Далее старик добавил, как он, очухавшись, бросился бежать из дому, однако прихватив узелок с золотыми монетами, как обронил в саду это сокровище и утерял его навеки.
– Скильки там було карбованцив… Прадиды копили, и диды… Усе пропали. Мабуть, красногвардейци взяли. Сто болячек им у спину.
Тут он начал весьма неискренно жаловаться на свою теперешнюю скудость.
Днем старик почти всегда пропадал из дому.
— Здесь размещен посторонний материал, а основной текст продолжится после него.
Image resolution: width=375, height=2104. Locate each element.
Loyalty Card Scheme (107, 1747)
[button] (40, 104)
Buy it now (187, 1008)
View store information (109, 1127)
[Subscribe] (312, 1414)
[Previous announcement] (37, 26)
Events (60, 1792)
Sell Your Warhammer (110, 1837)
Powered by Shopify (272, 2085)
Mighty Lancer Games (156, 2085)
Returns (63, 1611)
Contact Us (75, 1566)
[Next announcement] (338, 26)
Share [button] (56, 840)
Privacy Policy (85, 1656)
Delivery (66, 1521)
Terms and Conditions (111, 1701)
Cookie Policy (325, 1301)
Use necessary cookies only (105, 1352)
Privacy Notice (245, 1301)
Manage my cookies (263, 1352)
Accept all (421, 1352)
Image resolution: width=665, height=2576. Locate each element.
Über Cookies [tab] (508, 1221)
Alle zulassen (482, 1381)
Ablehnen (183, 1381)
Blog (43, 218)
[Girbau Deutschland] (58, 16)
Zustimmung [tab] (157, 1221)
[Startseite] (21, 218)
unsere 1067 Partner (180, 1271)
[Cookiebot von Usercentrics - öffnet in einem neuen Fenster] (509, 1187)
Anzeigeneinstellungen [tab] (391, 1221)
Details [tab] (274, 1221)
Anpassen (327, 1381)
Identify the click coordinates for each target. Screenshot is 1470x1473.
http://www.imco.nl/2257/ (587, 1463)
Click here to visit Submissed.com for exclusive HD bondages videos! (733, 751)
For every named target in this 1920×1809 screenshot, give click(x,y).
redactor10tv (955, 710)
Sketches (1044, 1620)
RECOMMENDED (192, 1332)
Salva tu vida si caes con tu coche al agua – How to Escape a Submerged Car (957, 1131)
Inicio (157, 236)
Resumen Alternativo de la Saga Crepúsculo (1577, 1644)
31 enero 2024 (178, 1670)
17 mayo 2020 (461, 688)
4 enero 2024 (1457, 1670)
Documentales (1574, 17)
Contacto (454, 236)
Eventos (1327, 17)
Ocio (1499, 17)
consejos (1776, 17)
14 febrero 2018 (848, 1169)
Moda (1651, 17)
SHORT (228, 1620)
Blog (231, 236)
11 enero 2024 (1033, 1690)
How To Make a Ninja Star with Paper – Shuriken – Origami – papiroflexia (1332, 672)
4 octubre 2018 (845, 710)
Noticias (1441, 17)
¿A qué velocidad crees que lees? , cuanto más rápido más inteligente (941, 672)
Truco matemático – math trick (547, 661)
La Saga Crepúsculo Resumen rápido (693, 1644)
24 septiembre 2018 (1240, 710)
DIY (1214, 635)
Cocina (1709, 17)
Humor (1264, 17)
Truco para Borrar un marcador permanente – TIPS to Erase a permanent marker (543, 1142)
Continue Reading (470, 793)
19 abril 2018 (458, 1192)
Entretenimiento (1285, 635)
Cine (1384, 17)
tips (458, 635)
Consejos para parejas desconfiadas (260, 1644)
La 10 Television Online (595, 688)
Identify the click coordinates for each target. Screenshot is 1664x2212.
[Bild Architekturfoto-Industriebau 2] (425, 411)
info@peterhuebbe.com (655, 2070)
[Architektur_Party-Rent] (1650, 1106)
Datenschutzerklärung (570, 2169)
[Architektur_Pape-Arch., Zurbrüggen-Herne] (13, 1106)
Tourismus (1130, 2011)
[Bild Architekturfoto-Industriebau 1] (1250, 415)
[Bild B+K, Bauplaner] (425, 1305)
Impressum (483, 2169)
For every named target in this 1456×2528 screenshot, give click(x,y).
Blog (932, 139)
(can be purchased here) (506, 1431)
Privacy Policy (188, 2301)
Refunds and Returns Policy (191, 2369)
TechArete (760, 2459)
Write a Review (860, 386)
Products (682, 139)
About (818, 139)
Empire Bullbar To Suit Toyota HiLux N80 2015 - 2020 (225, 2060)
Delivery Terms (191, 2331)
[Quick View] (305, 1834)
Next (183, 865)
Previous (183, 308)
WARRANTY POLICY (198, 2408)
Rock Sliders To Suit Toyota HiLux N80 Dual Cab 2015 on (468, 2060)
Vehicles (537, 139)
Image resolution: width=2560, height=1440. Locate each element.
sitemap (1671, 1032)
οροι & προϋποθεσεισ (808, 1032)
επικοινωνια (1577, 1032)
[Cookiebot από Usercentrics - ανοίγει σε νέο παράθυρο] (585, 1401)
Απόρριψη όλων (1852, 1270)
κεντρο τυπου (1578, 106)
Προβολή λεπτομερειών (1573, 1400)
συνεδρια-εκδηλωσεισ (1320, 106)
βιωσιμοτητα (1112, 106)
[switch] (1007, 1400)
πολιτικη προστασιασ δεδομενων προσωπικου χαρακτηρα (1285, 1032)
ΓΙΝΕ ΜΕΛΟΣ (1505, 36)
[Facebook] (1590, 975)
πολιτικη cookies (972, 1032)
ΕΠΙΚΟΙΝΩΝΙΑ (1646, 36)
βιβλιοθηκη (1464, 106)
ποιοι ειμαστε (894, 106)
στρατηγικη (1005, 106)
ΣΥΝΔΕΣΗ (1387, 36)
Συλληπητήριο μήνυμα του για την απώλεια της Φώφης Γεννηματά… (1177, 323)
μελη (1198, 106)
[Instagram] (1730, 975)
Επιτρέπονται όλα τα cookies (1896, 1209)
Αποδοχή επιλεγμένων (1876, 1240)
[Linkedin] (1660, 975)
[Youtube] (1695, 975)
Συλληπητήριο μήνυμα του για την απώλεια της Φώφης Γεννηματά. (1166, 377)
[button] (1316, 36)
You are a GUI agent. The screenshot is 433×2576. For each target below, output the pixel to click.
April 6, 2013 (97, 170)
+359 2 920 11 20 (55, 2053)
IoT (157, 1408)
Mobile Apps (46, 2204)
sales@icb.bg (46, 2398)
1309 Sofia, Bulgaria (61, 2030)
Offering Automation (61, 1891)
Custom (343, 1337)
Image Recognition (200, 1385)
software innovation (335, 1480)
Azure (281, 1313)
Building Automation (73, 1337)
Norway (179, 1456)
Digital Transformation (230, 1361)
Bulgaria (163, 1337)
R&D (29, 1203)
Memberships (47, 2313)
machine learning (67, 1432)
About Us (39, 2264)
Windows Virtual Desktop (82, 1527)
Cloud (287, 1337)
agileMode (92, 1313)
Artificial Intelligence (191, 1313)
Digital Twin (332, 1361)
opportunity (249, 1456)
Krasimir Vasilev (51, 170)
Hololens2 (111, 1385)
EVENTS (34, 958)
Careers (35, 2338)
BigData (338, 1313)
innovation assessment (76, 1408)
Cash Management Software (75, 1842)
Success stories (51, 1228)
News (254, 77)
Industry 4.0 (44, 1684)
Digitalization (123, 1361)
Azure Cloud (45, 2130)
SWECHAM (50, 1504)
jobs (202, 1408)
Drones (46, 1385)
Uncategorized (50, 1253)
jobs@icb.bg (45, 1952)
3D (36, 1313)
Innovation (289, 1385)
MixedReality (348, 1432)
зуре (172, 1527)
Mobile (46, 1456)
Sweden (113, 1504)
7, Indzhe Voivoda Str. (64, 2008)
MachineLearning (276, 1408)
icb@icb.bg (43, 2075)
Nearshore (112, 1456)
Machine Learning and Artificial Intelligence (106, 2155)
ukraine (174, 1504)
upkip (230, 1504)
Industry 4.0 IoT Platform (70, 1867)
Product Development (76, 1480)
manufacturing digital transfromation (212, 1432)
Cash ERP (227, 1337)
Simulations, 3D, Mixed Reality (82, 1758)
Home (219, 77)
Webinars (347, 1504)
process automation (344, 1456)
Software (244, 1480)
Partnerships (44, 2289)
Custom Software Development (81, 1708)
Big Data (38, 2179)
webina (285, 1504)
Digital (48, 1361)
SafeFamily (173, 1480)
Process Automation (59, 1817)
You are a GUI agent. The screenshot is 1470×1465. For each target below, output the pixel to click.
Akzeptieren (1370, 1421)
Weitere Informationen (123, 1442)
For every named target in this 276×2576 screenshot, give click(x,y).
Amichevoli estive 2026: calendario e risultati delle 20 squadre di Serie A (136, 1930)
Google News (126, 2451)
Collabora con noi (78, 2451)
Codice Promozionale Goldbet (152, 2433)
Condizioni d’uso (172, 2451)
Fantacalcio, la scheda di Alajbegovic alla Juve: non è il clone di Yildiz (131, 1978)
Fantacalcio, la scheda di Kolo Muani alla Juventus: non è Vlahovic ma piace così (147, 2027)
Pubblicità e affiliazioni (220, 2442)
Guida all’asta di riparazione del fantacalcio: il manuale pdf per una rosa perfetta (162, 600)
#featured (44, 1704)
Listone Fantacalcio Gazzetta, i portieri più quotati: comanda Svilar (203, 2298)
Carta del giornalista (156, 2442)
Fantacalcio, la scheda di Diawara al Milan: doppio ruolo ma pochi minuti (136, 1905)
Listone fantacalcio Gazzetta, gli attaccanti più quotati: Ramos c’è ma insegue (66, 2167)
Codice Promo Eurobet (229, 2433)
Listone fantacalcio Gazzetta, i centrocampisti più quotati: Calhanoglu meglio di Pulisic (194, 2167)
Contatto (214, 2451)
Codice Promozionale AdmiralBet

Вечером он возвращался с целым ворохом всевозможных сплетен и базарных слухов, которыми угощал своих домашних.
Однажды «дид» вернулся необычайно взволнованный.
– Нет, это безобразие! – кричал он, еще прыгая по саду и приближаясь к веранде, на которой я сидел в плетеном стуле.
– Безобразие! – повторил он, тряся своей маленькой, ощипанной головой, за невозможностью размахивать руками, из которых одна действовала костылем, другая беспомощно висела на перевязи.
– Вы знаете… Нехай бис его забере. Этот наш батька атаман кубаньский, бисов сын Хвилимонов… моего Андрюшку хочет суду предать за грабежи. А? Як вы кажете?
Я сделал вид, что необычайно удивлен и даже возмущен в лучших своих чувствах, хотя о подвигах знаменитых «волков», шкуринских партизан, много наслышался еще в Закавказье.
– Нет, это я так не оставлю… Я знаю, что треба робыть! – не унимался «дид», усаживаясь в кресло.
– Я пийду к нему, этому… как его… Хвилимону или, мабуть, Лимону и побачу с ним. Я брехну ему в лицо: «Александр Петрович! А ты помнишь, когда ты служил у меня в сотне хорунжим и прокутил сто рублей казачьего жалованья? Я предал тебя суду али нет? Не предал, а покрыл грех. Свои карбованци за тебя выложил. А ты что теперь хочешь зробыть с моим Андрюшкой».
«Дид» на другой день исполнил задуманное.